Traditional TV viewing for the Summer Games has declined noticeably, and, a decision by popular gymnast Simone Biles to take herself out of the team competition early Tuesday has spurred advertiser anxiety, according to executives familiar with negotiations between NBC and sponsors. Not helping matters: Her exit came within hours of tennis star Naomi Osaka’s ouster from the tennis medal competition.
While NBC’s Olympics are beating competitors’ programs each night, early ratings for NBCU’s TV broadcasts are “clearly are not what NBC, our agency or our clients were looking for,” said one media buying executive. This buyer cited a lack of must-follow athlete storylines early in the competition; early-morning availability of coverage via streaming; and the absence of live fans at the Games due to the coronavirus pandemic as factors in a downturn of viewing. This executive said early viewership trends were “disappointing.”
Viewership for Friday night’s opening ceremonies came to around 17 million viewers, according to Nielsen , marking a decline of approximately 36% from the audience for the company’s 2016 broadcast of an opening ceremony for the Summer Games in Rio. Viewership has improved for each primetime broadcast following, but the size of the declines from the previous Rio Olympics have unnerved advertisers, who are believed to have invested more than $1.2 billion in the sports extravaganza.
Little surprise, then, that NBCU and several media agencies have entered into discussions for “make goods,” or ad inventory that is given to sponsors when a program fails to meet its original viewership guarantees. Ad buyers have pressed NBCU to give clients unsold Olympics inventory, noting that few other regular-season TV events will draw the consumer impressions that the Olympics do. One person familiar with NBCU said the company believes it has built in a sufficient amount of make-goods in its modeling of Olympics sales to ensure advertisers get the impressions they were promised.
The Olympics discussion between advertisers and NBCU is not a new one. As more viewers migrate to streaming, linear audiences have declined steadily for traditional TV events that range from a broadcast of an original episode of “This Is Us” or “Young Sheldon” to the annual telecast of the Oscars or the Super Bowl. NBCU typically holds commercial inventory in reserve to accommodate ratings shortfalls, and advertisers, depending on the amount of money they have spent and the terms of their deal, press for the best ad time they can get. In 2016, NBCU was able to meet advertiser guarantees by granting sponsors extra commercial time, and came away from Rio with approximately $250 million in profit.

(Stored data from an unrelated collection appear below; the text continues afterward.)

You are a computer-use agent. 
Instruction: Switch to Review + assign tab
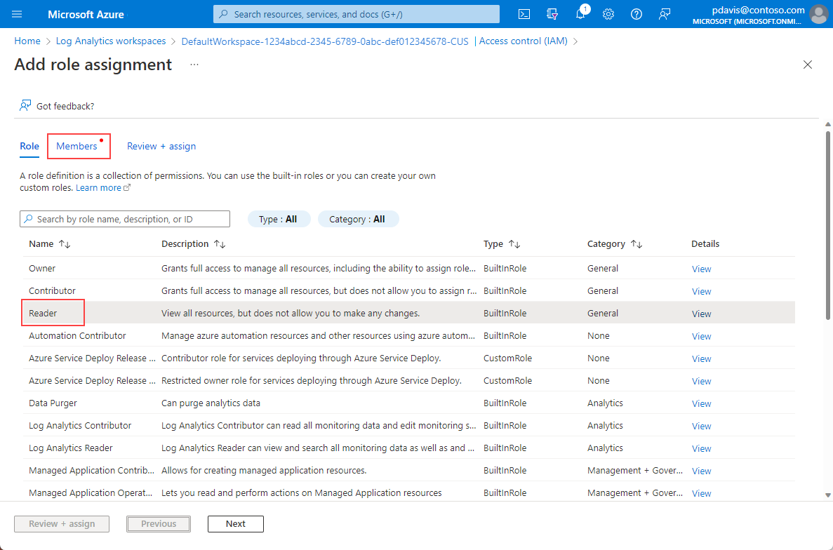[161, 146]
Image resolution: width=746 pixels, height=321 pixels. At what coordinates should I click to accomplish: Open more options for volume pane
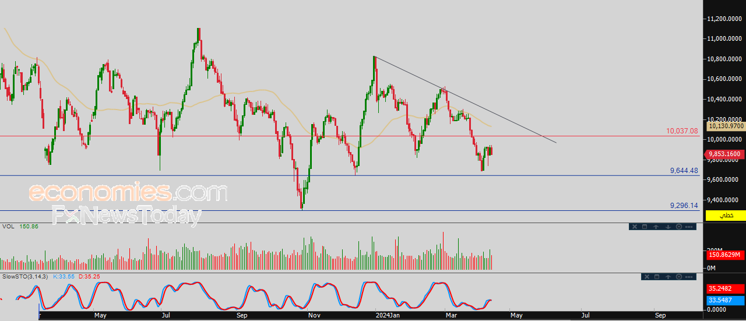click(x=689, y=227)
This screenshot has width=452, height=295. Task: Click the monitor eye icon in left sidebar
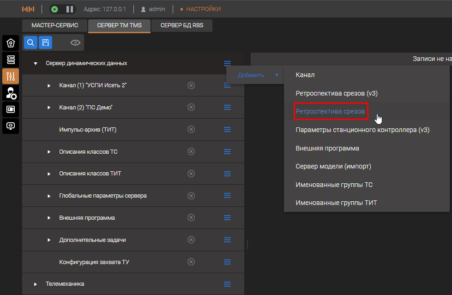coord(11,126)
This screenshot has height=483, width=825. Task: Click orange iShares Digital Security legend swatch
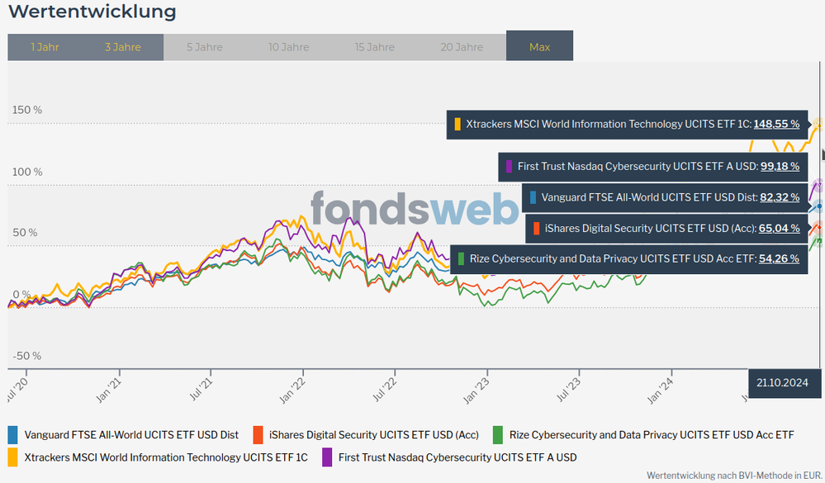[x=258, y=434]

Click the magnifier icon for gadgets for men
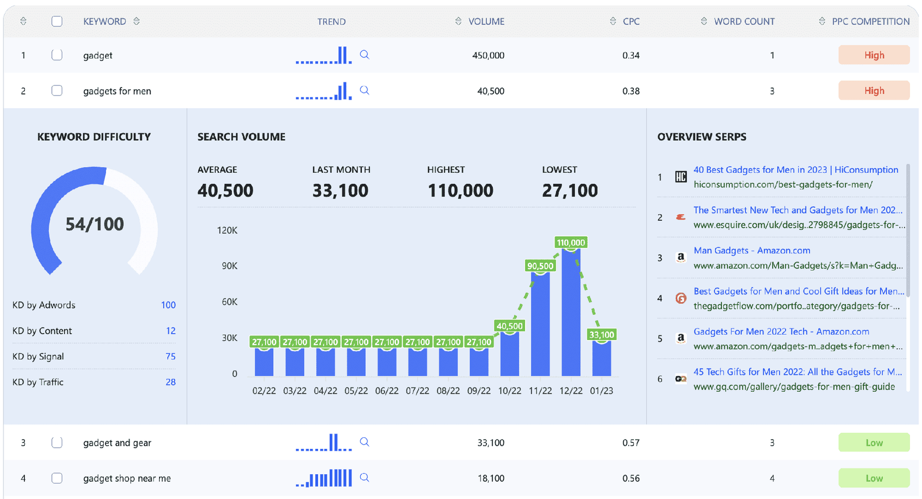364,90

There are reasons for some advertisers to cheer. Streaming activity across NBCU’s digital venues has been on the rise. Through Sunday, viewers have streamed 735 million total minutes of Tokyo Olympics content — up 24% from the comparable time period for the 2016 Rio Olympics and 41% compared with the 2018 PyeongChang Winter Games.
Executives at NBCUniversal have counseled advertisers to take a longer-term view, noting that there are many more nights of Games ahead that could see the emergence of star athlete performances. They are also pointing to results that require more time to gain.
Rather than tout how many people saw the ads that accompany the Olympics, NBCU is playing up the connection the commercials make to those who do, issuing stats on Monday that look less at mass reach and more at the amount of attention and recall Olympic commercials spark from the audience. Commercials that run elsewhere, says the executive familiar with NBCU, can’t generate similar results.
Until the Olympic telecasts gain firmer traction, however, NBCU is likely to keep hearing from sponsors.